この辺りのお話についても、本当は筋肉の収縮様式についてだったりバイオメカニクス的なお話を交えてもっと深くしたいのですが、文字だと永遠に尽きなそうなので、いつかまたの機会に…。



推進力


ということで、前置きが長くなり過ぎましたが、ここまでが「良い姿勢」についてのお話です。


ここから走るという「動き」についてのお話です。


良い姿勢が保持出来ても、それを前に進める、しかも速く・遠くまでとなると、交互に足を前に出しては着いてという繰り返しの動作が必要になります。


両脚でジャンプし続けても前には進めますが、それは「走る」という動作とは言わないだけでなく、多分、遅いしすぐ疲れます。(その理由は脱線になり過ぎるので割愛…)


さて、見出しに挙げた「推進力」とは、文字通り「進むための力」ですが、それは一つだけではありません。


先ほども出てきた「ニュートンの法則」を思い出しながらイメージしてみて下さい。



①慣性

最初の一歩目を含む「前傾」の話は一旦後回しにするとして、運動の第一法則=慣性の法則というものがあります。


”外部から力を加えられない限り、静止している物体は静止し続け、運動している物体は等速直線運動を続ける”


というものでしたね。


もちろんこれは理論値的なもので走るという運動にはそのまま当てはまるものではありませんが、出来る限りこの等速直線運動に近い状態を維持することが、「長く遠くまで」走り続けるために必要な要素となります。

また、「速く」の部分に関しては、一回一回の外力、即ち接地した際に生み出される進みたい方向へ向かう力-速度関係(=パワー)を高めることで達成されます。



②脚を前に運ぶ

慣性に乗って水平移動しようにも、まずやはり脚を前に出さなければ話になりません。


この第一歩目から数秒間はクレアチンリン酸がエネルギー源となるため、この部分の節約というのはあまり考えなくて大丈夫です、、、


が、ここで加速し過ぎてしまうと当然運動エネルギー(位置エネルギー)が大きくなる=着地の衝撃が大きくなり、それに見合うフィジカルレベルがなければダメージの方が大きくなってしまうので、スゥーっと加速しながらコントロールできる範囲に落ち着けることが大切です。


且つ、「脚を出す」と書きましたが、脚だけが前に出た状態で接地してしまうと、どうでしょう?


進ませたいのは「重心」です。

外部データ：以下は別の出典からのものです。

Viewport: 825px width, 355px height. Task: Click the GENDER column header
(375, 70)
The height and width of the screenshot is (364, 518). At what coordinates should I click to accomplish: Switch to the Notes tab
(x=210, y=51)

脚だけを前に出してしまうと、接地点よりも重心が後ろにある状態で接地してしまいがちです。


そうなると、重心=身体の重さの中心なので、重力に引っ張られる+接地点からの反作用は後ろ方向に向けて放たれるので、ブレーキ動作となってしまいます。

無題

↑接地点に対して重心が後ろにある(逆脚を前に引き戻し切れていない分、重さが後ろに残り過ぎている)


ただ、自分自身も何とか前に進もうとはしているので、結果的にそれらの合力は、純粋に進みたい方向ではなく上方向の成分が大きくなり、「跳ねる」走りになってしまうというわけです。(このパターンだけではありませんが)

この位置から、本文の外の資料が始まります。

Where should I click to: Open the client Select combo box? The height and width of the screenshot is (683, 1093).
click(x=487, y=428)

ということで、脚だけでなく重心も含めて前述の姿勢全体を前に引き出す=「前傾」のための筋肉の動きや連動性が必要となってきます。



③地面からの反発

これがよく分からないという方もよくいらっしゃるのですが、前述の内容に当てはめて考えると、反発=反作用と言い換えることが出来ます。


某ドラ〇もんのように磁力?等で常に地面に接することなく歩いたり走ったりすることが出来ればこういう衝撃だとか反発だとかいう事も考えなくて良いのかもしれませんが、残念ながら我々人間は、地に足を着いて生きて行くしかないので、当然接地した時に同じだけの反作用というものが返ってくるわけです。


ただ捉えようによっては、この反作用の力があるからこそ自分の筋力で脚を前に出して進む以外の大きな推進力も得られると考えれば、これを味方にするか敵にするかというのはかなり大きな話になりますね。


サーフェス(地面の素材や状態)によって、反発係数が違ってくるので、サーフェスによって上記も含めた①~③の割合というのも変わってきますが、この要素の利用効率の差というのが、楽に速く走れるかダメージの大きな走りになるかの一番の分かれ目のように感じます。



「反発」についてもう少し掘り下げてみる


接地した際に地面からの反発が返ってくるというイメージは出来たかと思いますが、その返ってきた力をどうするかというと、まず第一に、吸収してしまっては非常にもったいないです。


もちろん、音や熱エネルギー分のロス等も含めて完全に跳ね返すというわけにはいきませんし、どのくらい走りを持続させたいか(距離)にもよるので一概には言えませんが、そこの扱い=スピード・ペースのコントロールという部分とも繋がってきます。


出すぎている分は少し吸収して、心肺系との兼ね合いも見ながら維持できる範囲の最大値を続けて行かなければならないので、吸収スキルももちろん大切ではあります。


が、多く生み出しては捨て、またたくさん生み出しては捨て、、、(まるで現代の人間の営みのようですが)なんていうのはエコではありません。


エネルギーの浪費というやつです。


ということで、必要分のスピードを生み出し、接地時になるべくロスなく、というエコでサスティナブルな動きをして行きたいのです。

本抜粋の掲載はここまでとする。